Huart’s attempts to avoid this conclusion are unpersuasive. He notes the Rock Valley rules permit the staff only to “request” to view the contents of a cell phone, and suggests that inmates are free to decline. This argument has two critical flaws. First, Huart was never granted cell phone privileges, and therefore the staff was not constrained by this provision. He was on notice that the phone was subject to search and confiscation once he brought it into the halfway house. But more importantly, the rule in question provides that “[Refusal to ANY STAFF to surrender mobile device for random or suspect viewing upon request will result in denial of cell phone privileges.” An inmate at Rock Valley is therefore not free to reject a search of his cell phone. The negative consequences of a refusal may be less severe than they would be in a prison, but they are nevertheless designed to compel compliance. Inmates with phone privileges are essentially faced with the choice to permit suspi-cionless searches of their phone, or else not have a phone at all. In no instance, therefore, do they enjoy the private use of a cell phone.

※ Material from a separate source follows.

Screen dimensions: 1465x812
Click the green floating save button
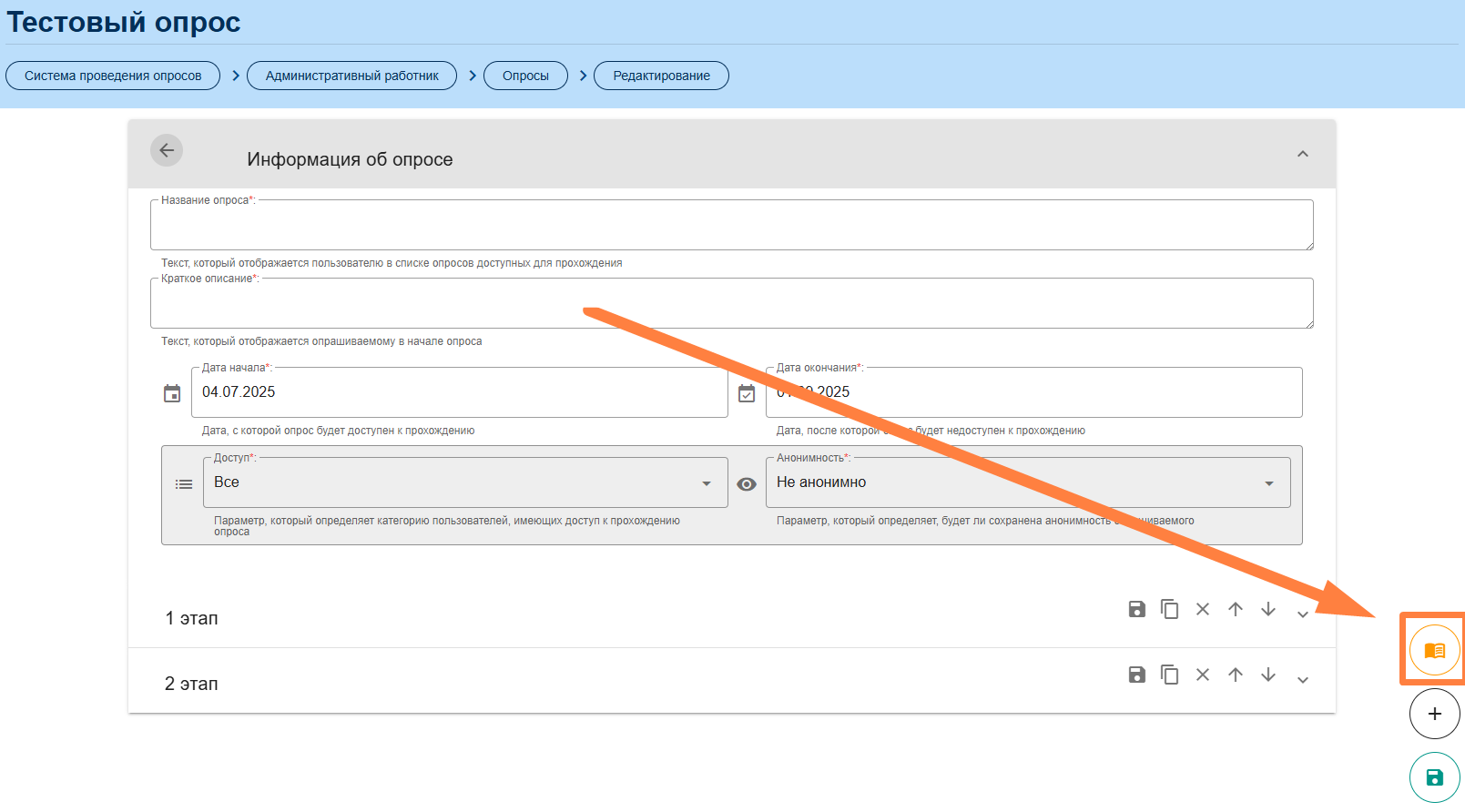[x=1434, y=777]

Finally, Huart argues that the government’s seizure of his cell phone violated his privacy because it was a trespass. See United States v. Jones, — U.S. -, 132 S.Ct. 945, 181 L.Ed.2d 911 (2012). But the phone was contraband brought into a BOP-contracted facility. It was not a trespass for the Rock Valley Staff to seize contraband on the halfway house’s grounds. Moreover, even if Jones applied to this case, it would establish only that a search within the meaning of the Fourth Amendment occurred, not that it was unreasonable.
Because Huart lacked a reasonable expectation of privacy in his cell phone or its contents while living at the Rock Valley halfway house, the search that uncovered the phone and the images stored on it does not implicate the Fourth Amendment. See United States v. Jacobsen, 466 U.S. 109, 113, 104 S.Ct. 1652, 80 L.Ed.2d 85 (1984). We therefore do not reach the questions of whether he consented to a search, or whether it was adequately supported by reasonable suspicion.
III. Conclusion
For the foregoing reasons, we AFFIRM the district court’s denial of Huart’s motions to suppress.

. The record does not disclose how the Rock Valley assistant director was able to search the phone from the outset, while Agent Baker could not. One likely explanation is that the passcode-protection mechanism on the phone had not been triggered by the time the assistant director found the images.

. We do note that, under Federal Rule of Criminal Procedure 41(e)(2)(B), a warrant for electronically stored information is executed when the information is seized or copied— here, when the Rock Valley staff seized the phone. Law enforcement is permitted to decode or otherwise analyze data on a seized device at a later time. Huart provides no reason to doubt that Rule 41(e)(2)(B) would defeat his contention, if reached.